Haha even without that there’s no way I’d have commuted an hour to university, precisely because I live in a small country with public transport. An hour sounds like a long time. I guess I technically went to university exactly an hour drive away from my parent’s home, but I didn’t drive / have a car. But that was back when fees were a lot lower in this country than they are now, the student loan interest rate was low, and university seemed a sure-fire way to get a decent job, or indeed worthwhile whatsoever…
I guess if it had been an hour door to door staying within the same city then it could have been different.
…until you get to Cranfield University (as I did), notice that rents are about twice what they are back home and only a little lower than in friggin’ London but there’s just one bus per hour, and it stops at every friggin’ lamp post, and cycling on British country roads is … not recommended. These days, there’s at least a cycle path from the Village, I hear, but the rents have more than doubled since I lived on campus.
Oh, and parties? There’s the student association bar which has a multi-purpose room. Cool. Sometimes they even show movies or sport games, on a big screen.
But then again, considering the current study fees (especially for non-British students), it’s somehow okay that you can’t do anything but get done with studying. It’s a shame though, because where I come from, studying *should* be about 50% life experience and 50% lectures, assignments and exams.
I just had my first child 10 weeks ago. I’m obviously biased, but she’s the cutest, most precious baby ever, even with her being particularly fussy today due to vaccines. I’m a person who plans things out, even far into the future, it helps ease my worry even if things don’t play out the way I think. So I’ve already been thinking about how I’m going to feel when she’s old enough to move out. It makes my heart hurt and I barely even know her yet. This entry hits all those buttons.
I just want to do right by her. I hope I can give her the tools she’ll need to be happy.
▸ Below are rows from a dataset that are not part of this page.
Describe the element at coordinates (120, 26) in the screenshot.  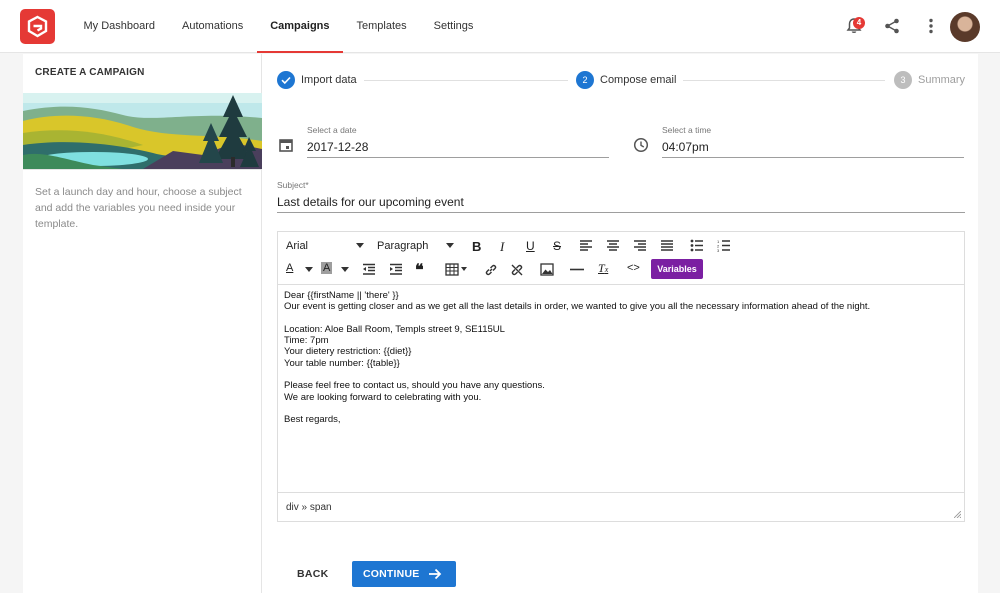
I see `nav-item-my-dashboard: My Dashboard` at that location.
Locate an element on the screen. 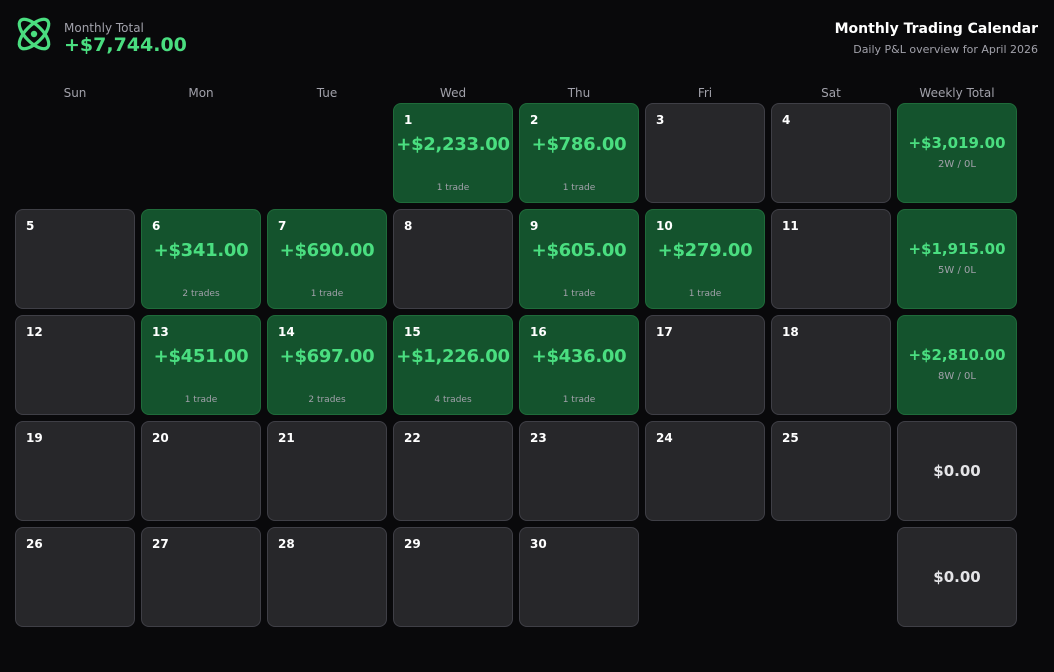 The height and width of the screenshot is (672, 1054). weekday-sat: Sat is located at coordinates (831, 93).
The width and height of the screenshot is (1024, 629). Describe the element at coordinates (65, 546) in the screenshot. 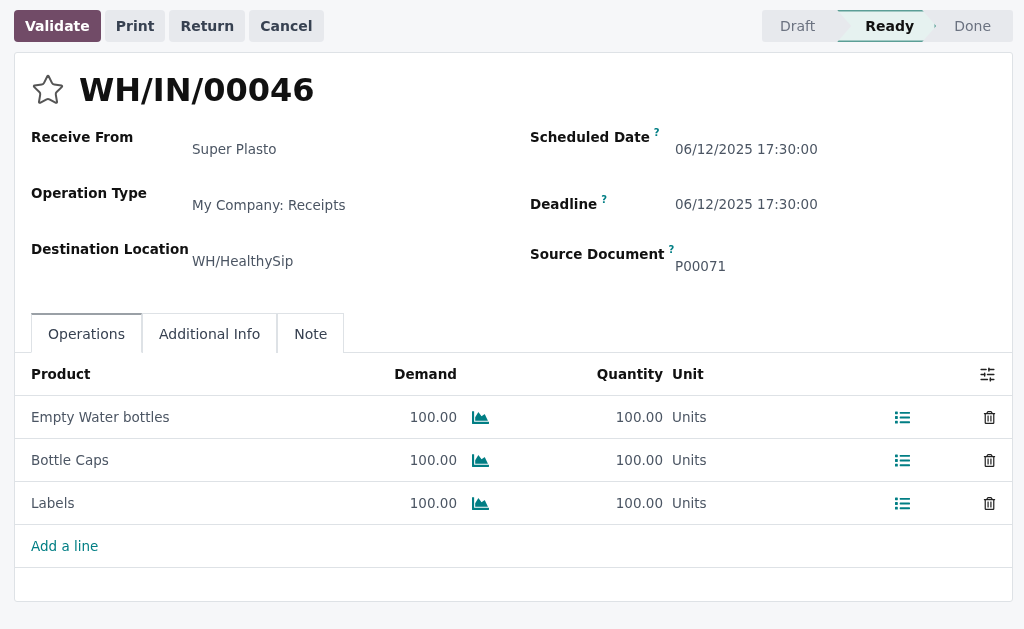

I see `add-line-link: Add a line` at that location.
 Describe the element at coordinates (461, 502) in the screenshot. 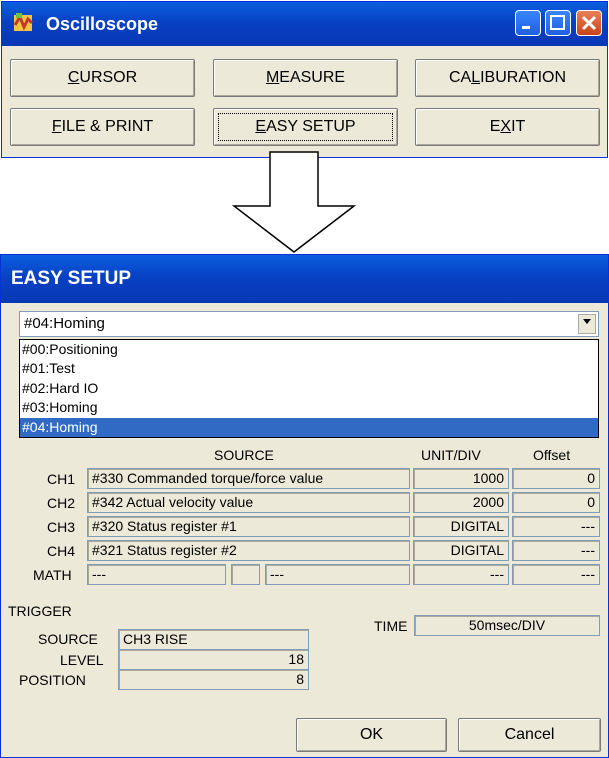

I see `ch2-unit-field: 2000` at that location.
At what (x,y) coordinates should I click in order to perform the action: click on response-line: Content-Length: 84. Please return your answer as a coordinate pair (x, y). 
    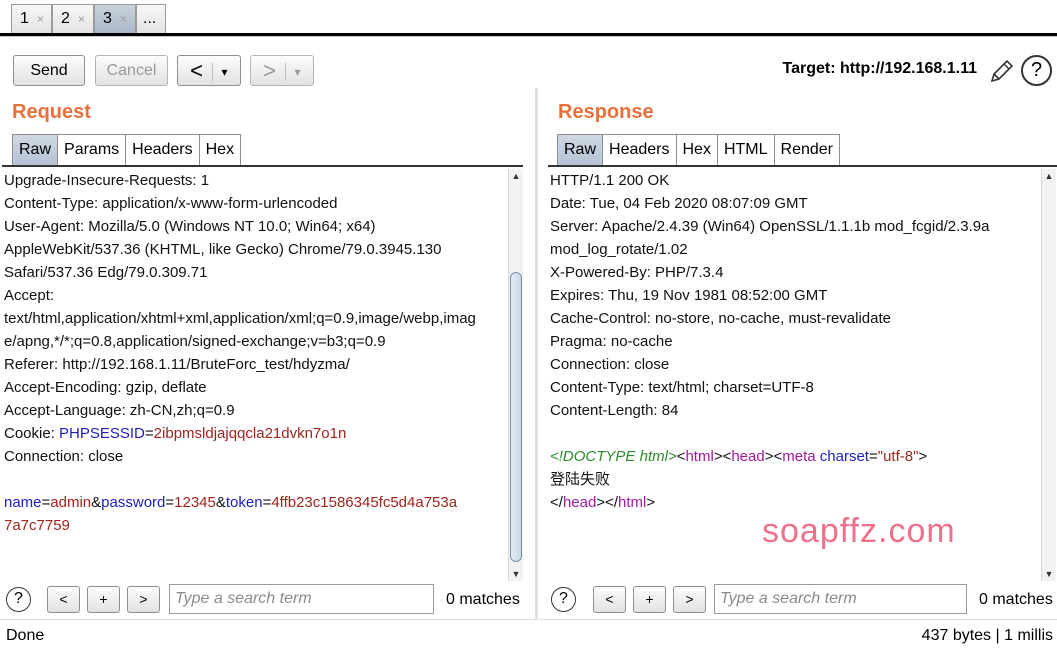
    Looking at the image, I should click on (614, 410).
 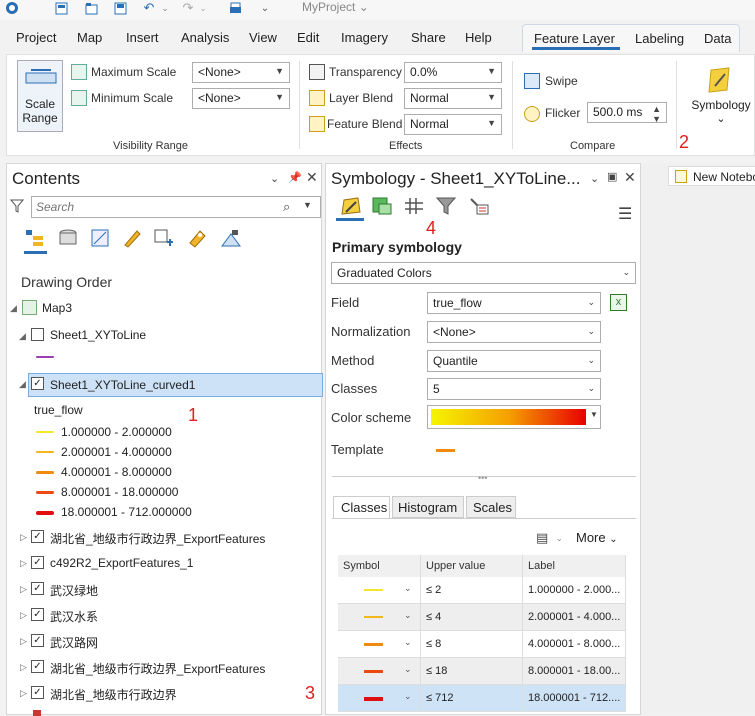 What do you see at coordinates (122, 563) in the screenshot?
I see `layer-item: c492R2_ExportFeatures_1` at bounding box center [122, 563].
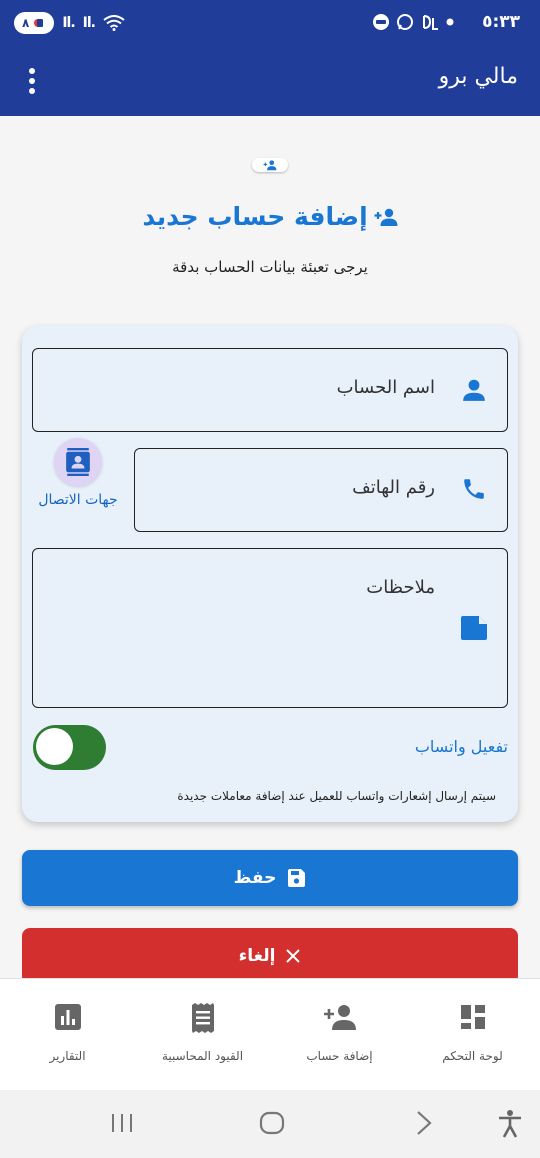 This screenshot has height=1158, width=540. I want to click on battery-icon, so click(39, 23).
Aw, it seems a shame that so many people in the modern world move far away from home and community, in distance and in life. I don’t believe it’s the same in most countries, a Chinese student at my university said he’d stay at home until he was married and that that was standard, he was 24 at the time – although saying that he was halfway across the world from his home at the time studying. In fact in the UK it’s pretty standard for working class people to move round the corner from their parents and still see them all the time (obviously including for childcare but moreso just as the natural continuation of life). It’s just us middle class fools here who abandon everything to go and “have fun” and can’t imagine living (much less having partners) in the same house as our parents as adults, and end up lonely somewhere relying on colleagues, partners and Tinder for company. I wonder if it’s partly American TV influence – like the apparent need to have a car as a teenager and gain one’s “freedom”.